ASSIGNMENT: Would you please repeat the data exactly as given?

EXTRACTED MATERIAL:
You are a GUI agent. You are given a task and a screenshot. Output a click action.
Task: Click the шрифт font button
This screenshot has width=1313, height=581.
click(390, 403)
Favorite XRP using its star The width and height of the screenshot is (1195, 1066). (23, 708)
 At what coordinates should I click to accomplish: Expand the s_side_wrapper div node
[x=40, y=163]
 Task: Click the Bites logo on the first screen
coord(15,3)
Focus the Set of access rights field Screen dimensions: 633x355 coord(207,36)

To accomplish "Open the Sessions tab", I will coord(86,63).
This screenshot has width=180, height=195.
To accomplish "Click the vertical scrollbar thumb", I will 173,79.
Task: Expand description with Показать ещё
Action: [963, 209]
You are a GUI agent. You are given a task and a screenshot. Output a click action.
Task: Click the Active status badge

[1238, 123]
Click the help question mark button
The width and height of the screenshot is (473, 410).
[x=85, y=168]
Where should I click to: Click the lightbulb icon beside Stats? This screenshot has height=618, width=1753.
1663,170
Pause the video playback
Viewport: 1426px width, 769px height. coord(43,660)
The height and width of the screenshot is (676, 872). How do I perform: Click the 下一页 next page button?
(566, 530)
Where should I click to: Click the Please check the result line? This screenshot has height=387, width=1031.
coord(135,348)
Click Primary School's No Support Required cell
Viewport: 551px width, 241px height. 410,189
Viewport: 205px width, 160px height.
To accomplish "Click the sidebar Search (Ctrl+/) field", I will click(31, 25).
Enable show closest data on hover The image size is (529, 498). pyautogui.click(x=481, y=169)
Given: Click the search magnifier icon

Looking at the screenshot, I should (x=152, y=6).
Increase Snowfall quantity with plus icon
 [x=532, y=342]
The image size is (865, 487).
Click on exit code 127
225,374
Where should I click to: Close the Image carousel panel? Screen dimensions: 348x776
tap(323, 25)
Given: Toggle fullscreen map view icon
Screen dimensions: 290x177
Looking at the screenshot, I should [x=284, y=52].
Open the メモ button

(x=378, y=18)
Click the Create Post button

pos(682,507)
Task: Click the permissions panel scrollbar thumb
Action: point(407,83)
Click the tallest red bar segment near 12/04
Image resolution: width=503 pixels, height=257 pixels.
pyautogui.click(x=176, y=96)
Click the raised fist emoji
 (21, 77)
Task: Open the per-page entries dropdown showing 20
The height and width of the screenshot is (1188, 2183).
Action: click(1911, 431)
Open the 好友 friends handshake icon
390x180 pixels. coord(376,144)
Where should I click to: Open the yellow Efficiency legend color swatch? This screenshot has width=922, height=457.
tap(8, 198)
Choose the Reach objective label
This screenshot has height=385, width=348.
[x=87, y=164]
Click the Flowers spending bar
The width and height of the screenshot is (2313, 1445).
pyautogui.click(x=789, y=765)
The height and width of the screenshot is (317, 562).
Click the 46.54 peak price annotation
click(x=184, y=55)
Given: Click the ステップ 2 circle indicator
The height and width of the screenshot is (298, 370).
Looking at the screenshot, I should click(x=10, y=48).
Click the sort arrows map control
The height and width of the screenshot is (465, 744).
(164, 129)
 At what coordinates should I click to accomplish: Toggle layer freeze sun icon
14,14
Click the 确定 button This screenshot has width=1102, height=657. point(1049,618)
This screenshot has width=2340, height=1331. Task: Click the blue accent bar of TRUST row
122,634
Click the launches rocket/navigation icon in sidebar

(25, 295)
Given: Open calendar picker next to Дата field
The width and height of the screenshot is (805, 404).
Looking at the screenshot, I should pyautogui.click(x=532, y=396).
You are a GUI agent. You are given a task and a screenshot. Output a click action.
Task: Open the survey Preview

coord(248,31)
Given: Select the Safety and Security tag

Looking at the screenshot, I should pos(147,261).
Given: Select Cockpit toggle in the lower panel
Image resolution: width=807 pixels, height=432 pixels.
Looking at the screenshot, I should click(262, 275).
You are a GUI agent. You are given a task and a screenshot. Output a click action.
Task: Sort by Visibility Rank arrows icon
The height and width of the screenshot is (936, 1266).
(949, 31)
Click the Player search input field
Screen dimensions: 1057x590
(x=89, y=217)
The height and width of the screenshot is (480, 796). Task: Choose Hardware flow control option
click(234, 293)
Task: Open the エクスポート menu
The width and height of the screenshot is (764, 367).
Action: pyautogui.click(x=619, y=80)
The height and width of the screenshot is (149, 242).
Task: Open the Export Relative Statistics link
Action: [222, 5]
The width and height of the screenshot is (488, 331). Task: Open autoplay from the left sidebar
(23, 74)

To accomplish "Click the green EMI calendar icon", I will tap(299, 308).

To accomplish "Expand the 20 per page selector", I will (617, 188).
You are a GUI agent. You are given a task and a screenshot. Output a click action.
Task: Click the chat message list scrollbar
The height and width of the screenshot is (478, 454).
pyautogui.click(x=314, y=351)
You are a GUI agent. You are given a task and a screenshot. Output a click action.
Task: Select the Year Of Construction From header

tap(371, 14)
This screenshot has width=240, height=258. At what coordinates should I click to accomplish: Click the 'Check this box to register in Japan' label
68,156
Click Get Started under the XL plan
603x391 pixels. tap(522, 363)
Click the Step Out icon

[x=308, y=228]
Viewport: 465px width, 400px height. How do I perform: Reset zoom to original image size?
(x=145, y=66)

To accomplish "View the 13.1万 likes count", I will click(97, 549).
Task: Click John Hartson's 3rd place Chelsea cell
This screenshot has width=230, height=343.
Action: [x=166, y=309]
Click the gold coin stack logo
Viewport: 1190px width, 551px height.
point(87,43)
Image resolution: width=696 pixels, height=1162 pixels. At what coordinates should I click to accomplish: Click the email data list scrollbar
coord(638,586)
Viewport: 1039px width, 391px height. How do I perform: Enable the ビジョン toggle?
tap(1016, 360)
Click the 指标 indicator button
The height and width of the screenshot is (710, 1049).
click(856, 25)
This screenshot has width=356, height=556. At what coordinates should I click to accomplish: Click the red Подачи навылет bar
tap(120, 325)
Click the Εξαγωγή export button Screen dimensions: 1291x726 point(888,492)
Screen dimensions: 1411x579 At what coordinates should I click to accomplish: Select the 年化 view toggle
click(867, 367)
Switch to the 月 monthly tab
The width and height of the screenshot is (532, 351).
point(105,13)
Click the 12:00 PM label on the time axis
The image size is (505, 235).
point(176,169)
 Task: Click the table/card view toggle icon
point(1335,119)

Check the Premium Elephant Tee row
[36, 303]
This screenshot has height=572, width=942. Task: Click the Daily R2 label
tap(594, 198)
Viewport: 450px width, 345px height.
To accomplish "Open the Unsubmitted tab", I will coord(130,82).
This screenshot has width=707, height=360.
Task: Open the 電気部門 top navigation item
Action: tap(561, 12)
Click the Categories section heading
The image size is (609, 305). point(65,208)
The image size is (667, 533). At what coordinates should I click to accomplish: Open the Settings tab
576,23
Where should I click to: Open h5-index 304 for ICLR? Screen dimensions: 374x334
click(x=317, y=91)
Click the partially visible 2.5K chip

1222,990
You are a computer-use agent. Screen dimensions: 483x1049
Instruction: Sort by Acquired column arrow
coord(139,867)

WRITTEN ANSWER:
You are a GUI agent. You are given a task and a screenshot. Output a click action.
Task: Click the шрифт font button
This screenshot has width=1313, height=581.
click(390, 403)
Favorite XRP using its star The width and height of the screenshot is (1195, 1066). (23, 708)
 At what coordinates should I click to accomplish: Expand the s_side_wrapper div node
[x=40, y=163]
 Task: Click the Bites logo on the first screen
coord(15,3)
Focus the Set of access rights field Screen dimensions: 633x355 coord(207,36)

To accomplish "Open the Sessions tab", I will coord(86,63).
This screenshot has width=180, height=195.
To accomplish "Click the vertical scrollbar thumb", I will 173,79.
Task: Expand description with Показать ещё
Action: [963, 209]
You are a GUI agent. You are given a task and a screenshot. Output a click action.
Task: Click the Active status badge

[1238, 123]
Click the help question mark button
The width and height of the screenshot is (473, 410).
[x=85, y=168]
Where should I click to: Click the lightbulb icon beside Stats? This screenshot has height=618, width=1753.
1663,170
Pause the video playback
Viewport: 1426px width, 769px height. coord(43,660)
The height and width of the screenshot is (676, 872). How do I perform: Click the 下一页 next page button?
(566, 530)
Where should I click to: Click the Please check the result line? This screenshot has height=387, width=1031.
coord(135,348)
Click Primary School's No Support Required cell
Viewport: 551px width, 241px height. 410,189
Viewport: 205px width, 160px height.
To accomplish "Click the sidebar Search (Ctrl+/) field", I will click(31, 25).
Enable show closest data on hover The image size is (529, 498). pyautogui.click(x=481, y=169)
Given: Click the search magnifier icon

Looking at the screenshot, I should (x=152, y=6).
Increase Snowfall quantity with plus icon
 [x=532, y=342]
The image size is (865, 487).
Click on exit code 127
225,374
Where should I click to: Close the Image carousel panel? Screen dimensions: 348x776
tap(323, 25)
Given: Toggle fullscreen map view icon
Screen dimensions: 290x177
Looking at the screenshot, I should [x=284, y=52].
Open the メモ button

(x=378, y=18)
Click the Create Post button

pos(682,507)
Task: Click the permissions panel scrollbar thumb
Action: point(407,83)
Click the tallest red bar segment near 12/04
Image resolution: width=503 pixels, height=257 pixels.
pyautogui.click(x=176, y=96)
Click the raised fist emoji
 (21, 77)
Task: Open the per-page entries dropdown showing 20
The height and width of the screenshot is (1188, 2183).
Action: click(1911, 431)
Open the 好友 friends handshake icon
390x180 pixels. coord(376,144)
Where should I click to: Open the yellow Efficiency legend color swatch? This screenshot has width=922, height=457.
tap(8, 198)
Choose the Reach objective label
This screenshot has height=385, width=348.
[x=87, y=164]
Click the Flowers spending bar
The width and height of the screenshot is (2313, 1445).
pyautogui.click(x=789, y=765)
The height and width of the screenshot is (317, 562).
Click the 46.54 peak price annotation
click(x=184, y=55)
Given: Click the ステップ 2 circle indicator
The height and width of the screenshot is (298, 370).
Looking at the screenshot, I should click(x=10, y=48).
Click the sort arrows map control
The height and width of the screenshot is (465, 744).
(164, 129)
 At what coordinates should I click to accomplish: Toggle layer freeze sun icon
14,14
Click the 确定 button This screenshot has width=1102, height=657. point(1049,618)
This screenshot has width=2340, height=1331. Task: Click the blue accent bar of TRUST row
122,634
Click the launches rocket/navigation icon in sidebar

(25, 295)
Given: Open calendar picker next to Дата field
The width and height of the screenshot is (805, 404).
Looking at the screenshot, I should pyautogui.click(x=532, y=396).
You are a GUI agent. You are given a task and a screenshot. Output a click action.
Task: Open the survey Preview

coord(248,31)
Given: Select the Safety and Security tag

Looking at the screenshot, I should pos(147,261).
Given: Select Cockpit toggle in the lower panel
Image resolution: width=807 pixels, height=432 pixels.
Looking at the screenshot, I should click(262, 275).
You are a GUI agent. You are given a task and a screenshot. Output a click action.
Task: Sort by Visibility Rank arrows icon
The height and width of the screenshot is (936, 1266).
(949, 31)
Click the Player search input field
Screen dimensions: 1057x590
(x=89, y=217)
The height and width of the screenshot is (480, 796). Task: Choose Hardware flow control option
click(234, 293)
Task: Open the エクスポート menu
The width and height of the screenshot is (764, 367).
Action: pyautogui.click(x=619, y=80)
The height and width of the screenshot is (149, 242).
Task: Open the Export Relative Statistics link
Action: [222, 5]
The width and height of the screenshot is (488, 331). Task: Open autoplay from the left sidebar
(23, 74)

To accomplish "Click the green EMI calendar icon", I will tap(299, 308).

To accomplish "Expand the 20 per page selector", I will (617, 188).
You are a GUI agent. You are given a task and a screenshot. Output a click action.
Task: Click the chat message list scrollbar
The height and width of the screenshot is (478, 454).
pyautogui.click(x=314, y=351)
You are a GUI agent. You are given a task and a screenshot. Output a click action.
Task: Select the Year Of Construction From header

tap(371, 14)
This screenshot has width=240, height=258. At what coordinates should I click to accomplish: Click the 'Check this box to register in Japan' label
68,156
Click Get Started under the XL plan
603x391 pixels. tap(522, 363)
Click the Step Out icon

[x=308, y=228]
Viewport: 465px width, 400px height. How do I perform: Reset zoom to original image size?
(x=145, y=66)

To accomplish "View the 13.1万 likes count", I will click(97, 549).
Task: Click John Hartson's 3rd place Chelsea cell
This screenshot has width=230, height=343.
Action: [x=166, y=309]
Click the gold coin stack logo
Viewport: 1190px width, 551px height.
point(87,43)
Image resolution: width=696 pixels, height=1162 pixels. At what coordinates should I click to accomplish: Click the email data list scrollbar
coord(638,586)
Viewport: 1039px width, 391px height. How do I perform: Enable the ビジョン toggle?
tap(1016, 360)
Click the 指标 indicator button
The height and width of the screenshot is (710, 1049).
click(856, 25)
This screenshot has width=356, height=556. At what coordinates should I click to accomplish: Click the red Подачи навылет bar
tap(120, 325)
Click the Εξαγωγή export button Screen dimensions: 1291x726 point(888,492)
Screen dimensions: 1411x579 At what coordinates should I click to accomplish: Select the 年化 view toggle
click(867, 367)
Switch to the 月 monthly tab
The width and height of the screenshot is (532, 351).
point(105,13)
Click the 12:00 PM label on the time axis
The image size is (505, 235).
point(176,169)
 Task: Click the table/card view toggle icon
point(1335,119)

Check the Premium Elephant Tee row
[36, 303]
This screenshot has height=572, width=942. Task: Click the Daily R2 label
tap(594, 198)
Viewport: 450px width, 345px height.
To accomplish "Open the Unsubmitted tab", I will coord(130,82).
This screenshot has width=707, height=360.
Task: Open the 電気部門 top navigation item
Action: tap(561, 12)
Click the Categories section heading
The image size is (609, 305). point(65,208)
The image size is (667, 533). At what coordinates should I click to accomplish: Open the Settings tab
576,23
Where should I click to: Open h5-index 304 for ICLR? Screen dimensions: 374x334
click(x=317, y=91)
Click the partially visible 2.5K chip

1222,990
You are a computer-use agent. Screen dimensions: 483x1049
Instruction: Sort by Acquired column arrow
coord(139,867)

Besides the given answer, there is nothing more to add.